§ SOURCE INFORMATION
::::::::::

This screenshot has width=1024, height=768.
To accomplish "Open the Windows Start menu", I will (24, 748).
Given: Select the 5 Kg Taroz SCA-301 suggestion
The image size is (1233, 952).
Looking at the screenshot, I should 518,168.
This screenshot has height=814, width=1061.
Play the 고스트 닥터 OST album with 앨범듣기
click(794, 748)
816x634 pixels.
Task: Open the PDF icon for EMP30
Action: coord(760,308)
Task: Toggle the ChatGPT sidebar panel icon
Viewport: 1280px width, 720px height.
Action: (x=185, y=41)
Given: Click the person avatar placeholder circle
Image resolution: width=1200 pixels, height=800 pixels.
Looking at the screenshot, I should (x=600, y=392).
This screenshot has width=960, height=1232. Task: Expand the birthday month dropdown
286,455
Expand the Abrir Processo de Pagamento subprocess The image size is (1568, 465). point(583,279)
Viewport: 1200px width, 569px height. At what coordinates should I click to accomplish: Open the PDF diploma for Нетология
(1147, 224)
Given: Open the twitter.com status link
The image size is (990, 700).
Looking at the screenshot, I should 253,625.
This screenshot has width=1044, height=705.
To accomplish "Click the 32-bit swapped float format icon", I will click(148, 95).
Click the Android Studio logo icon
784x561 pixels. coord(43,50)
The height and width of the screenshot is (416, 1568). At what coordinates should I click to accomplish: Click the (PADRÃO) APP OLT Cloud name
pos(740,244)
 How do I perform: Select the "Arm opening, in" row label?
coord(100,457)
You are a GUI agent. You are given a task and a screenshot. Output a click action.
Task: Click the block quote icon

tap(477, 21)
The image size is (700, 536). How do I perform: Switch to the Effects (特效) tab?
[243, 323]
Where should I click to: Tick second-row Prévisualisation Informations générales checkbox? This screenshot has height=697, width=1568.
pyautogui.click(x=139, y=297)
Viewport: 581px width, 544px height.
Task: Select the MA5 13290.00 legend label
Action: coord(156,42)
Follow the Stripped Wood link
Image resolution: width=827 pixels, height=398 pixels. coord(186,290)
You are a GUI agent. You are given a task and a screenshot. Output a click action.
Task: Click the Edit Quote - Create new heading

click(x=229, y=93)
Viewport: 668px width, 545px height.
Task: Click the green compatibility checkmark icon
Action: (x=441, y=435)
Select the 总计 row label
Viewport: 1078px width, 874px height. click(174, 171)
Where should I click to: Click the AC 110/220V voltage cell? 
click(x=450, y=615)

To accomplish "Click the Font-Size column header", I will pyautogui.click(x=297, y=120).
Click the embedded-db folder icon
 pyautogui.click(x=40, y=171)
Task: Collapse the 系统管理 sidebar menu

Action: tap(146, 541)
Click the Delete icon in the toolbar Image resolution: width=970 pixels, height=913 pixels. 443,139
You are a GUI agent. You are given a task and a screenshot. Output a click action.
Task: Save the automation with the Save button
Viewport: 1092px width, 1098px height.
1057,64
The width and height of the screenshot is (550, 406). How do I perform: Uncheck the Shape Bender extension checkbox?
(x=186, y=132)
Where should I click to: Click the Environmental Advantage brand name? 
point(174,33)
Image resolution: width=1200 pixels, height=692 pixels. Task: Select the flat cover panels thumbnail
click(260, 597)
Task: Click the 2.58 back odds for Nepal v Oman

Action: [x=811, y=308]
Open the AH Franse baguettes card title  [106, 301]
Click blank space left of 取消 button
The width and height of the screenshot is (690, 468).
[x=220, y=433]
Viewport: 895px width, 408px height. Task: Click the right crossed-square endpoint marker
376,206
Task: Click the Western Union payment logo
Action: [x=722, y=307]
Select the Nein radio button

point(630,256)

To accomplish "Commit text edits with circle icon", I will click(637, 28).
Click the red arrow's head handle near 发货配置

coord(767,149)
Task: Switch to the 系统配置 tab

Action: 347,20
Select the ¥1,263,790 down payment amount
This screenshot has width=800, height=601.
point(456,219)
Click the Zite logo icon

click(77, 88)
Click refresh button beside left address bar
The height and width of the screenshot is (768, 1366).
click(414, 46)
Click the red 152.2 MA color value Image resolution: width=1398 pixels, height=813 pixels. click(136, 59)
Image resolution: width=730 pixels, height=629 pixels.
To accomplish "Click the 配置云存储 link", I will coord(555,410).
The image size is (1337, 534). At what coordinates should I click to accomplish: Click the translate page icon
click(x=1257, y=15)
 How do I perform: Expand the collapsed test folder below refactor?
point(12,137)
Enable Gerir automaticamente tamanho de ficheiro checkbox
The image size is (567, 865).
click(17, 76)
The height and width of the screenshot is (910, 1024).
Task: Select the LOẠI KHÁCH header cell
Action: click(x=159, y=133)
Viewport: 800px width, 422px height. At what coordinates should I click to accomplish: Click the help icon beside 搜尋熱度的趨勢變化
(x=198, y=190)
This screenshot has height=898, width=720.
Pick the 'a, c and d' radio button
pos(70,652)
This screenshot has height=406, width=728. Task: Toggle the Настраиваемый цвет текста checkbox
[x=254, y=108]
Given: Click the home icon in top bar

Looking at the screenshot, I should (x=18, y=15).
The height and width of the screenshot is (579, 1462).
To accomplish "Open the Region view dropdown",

::::::::::

§ TASK PROMPT
The full listing must be copied exactly, every line included.

§ TASK OUTPUT
This screenshot has width=1024, height=768.
To accomplish "Open the Windows Start menu", I will (24, 748).
Given: Select the 5 Kg Taroz SCA-301 suggestion
The image size is (1233, 952).
Looking at the screenshot, I should 518,168.
This screenshot has height=814, width=1061.
Play the 고스트 닥터 OST album with 앨범듣기
click(794, 748)
816x634 pixels.
Task: Open the PDF icon for EMP30
Action: coord(760,308)
Task: Toggle the ChatGPT sidebar panel icon
Viewport: 1280px width, 720px height.
Action: (x=185, y=41)
Given: Click the person avatar placeholder circle
Image resolution: width=1200 pixels, height=800 pixels.
Looking at the screenshot, I should (x=600, y=392).
This screenshot has width=960, height=1232. Task: Expand the birthday month dropdown
286,455
Expand the Abrir Processo de Pagamento subprocess The image size is (1568, 465). point(583,279)
Viewport: 1200px width, 569px height. At what coordinates should I click to accomplish: Open the PDF diploma for Нетология
(1147, 224)
Given: Open the twitter.com status link
The image size is (990, 700).
Looking at the screenshot, I should 253,625.
This screenshot has width=1044, height=705.
To accomplish "Click the 32-bit swapped float format icon", I will click(148, 95).
Click the Android Studio logo icon
784x561 pixels. coord(43,50)
The height and width of the screenshot is (416, 1568). At what coordinates should I click to accomplish: Click the (PADRÃO) APP OLT Cloud name
pos(740,244)
 How do I perform: Select the "Arm opening, in" row label?
coord(100,457)
You are a GUI agent. You are given a task and a screenshot. Output a click action.
Task: Click the block quote icon

tap(477, 21)
The image size is (700, 536). How do I perform: Switch to the Effects (特效) tab?
[243, 323]
Where should I click to: Tick second-row Prévisualisation Informations générales checkbox? This screenshot has height=697, width=1568.
pyautogui.click(x=139, y=297)
Viewport: 581px width, 544px height.
Task: Select the MA5 13290.00 legend label
Action: coord(156,42)
Follow the Stripped Wood link
Image resolution: width=827 pixels, height=398 pixels. coord(186,290)
You are a GUI agent. You are given a task and a screenshot. Output a click action.
Task: Click the Edit Quote - Create new heading

click(x=229, y=93)
Viewport: 668px width, 545px height.
Task: Click the green compatibility checkmark icon
Action: (x=441, y=435)
Select the 总计 row label
Viewport: 1078px width, 874px height. click(174, 171)
Where should I click to: Click the AC 110/220V voltage cell? 
click(x=450, y=615)

To accomplish "Click the Font-Size column header", I will pyautogui.click(x=297, y=120).
Click the embedded-db folder icon
 pyautogui.click(x=40, y=171)
Task: Collapse the 系统管理 sidebar menu

Action: tap(146, 541)
Click the Delete icon in the toolbar Image resolution: width=970 pixels, height=913 pixels. 443,139
You are a GUI agent. You are given a task and a screenshot. Output a click action.
Task: Save the automation with the Save button
Viewport: 1092px width, 1098px height.
1057,64
The width and height of the screenshot is (550, 406). How do I perform: Uncheck the Shape Bender extension checkbox?
(x=186, y=132)
Where should I click to: Click the Environmental Advantage brand name? 
point(174,33)
Image resolution: width=1200 pixels, height=692 pixels. Task: Select the flat cover panels thumbnail
click(260, 597)
Task: Click the 2.58 back odds for Nepal v Oman

Action: [x=811, y=308]
Open the AH Franse baguettes card title  [106, 301]
Click blank space left of 取消 button
The width and height of the screenshot is (690, 468).
[x=220, y=433]
Viewport: 895px width, 408px height. Task: Click the right crossed-square endpoint marker
376,206
Task: Click the Western Union payment logo
Action: [x=722, y=307]
Select the Nein radio button

point(630,256)

To accomplish "Commit text edits with circle icon", I will click(637, 28).
Click the red arrow's head handle near 发货配置

coord(767,149)
Task: Switch to the 系统配置 tab

Action: 347,20
Select the ¥1,263,790 down payment amount
This screenshot has width=800, height=601.
point(456,219)
Click the Zite logo icon

click(77, 88)
Click refresh button beside left address bar
The height and width of the screenshot is (768, 1366).
click(414, 46)
Click the red 152.2 MA color value Image resolution: width=1398 pixels, height=813 pixels. click(136, 59)
Image resolution: width=730 pixels, height=629 pixels.
To accomplish "Click the 配置云存储 link", I will coord(555,410).
The image size is (1337, 534). At what coordinates should I click to accomplish: Click the translate page icon
click(x=1257, y=15)
 How do I perform: Expand the collapsed test folder below refactor?
point(12,137)
Enable Gerir automaticamente tamanho de ficheiro checkbox
The image size is (567, 865).
click(17, 76)
The height and width of the screenshot is (910, 1024).
Task: Select the LOẠI KHÁCH header cell
Action: click(x=159, y=133)
Viewport: 800px width, 422px height. At what coordinates should I click to accomplish: Click the help icon beside 搜尋熱度的趨勢變化
(x=198, y=190)
This screenshot has height=898, width=720.
Pick the 'a, c and d' radio button
pos(70,652)
This screenshot has height=406, width=728. Task: Toggle the Настраиваемый цвет текста checkbox
[x=254, y=108]
Given: Click the home icon in top bar

Looking at the screenshot, I should (x=18, y=15).
The height and width of the screenshot is (579, 1462).
To accomplish "Open the Region view dropdown",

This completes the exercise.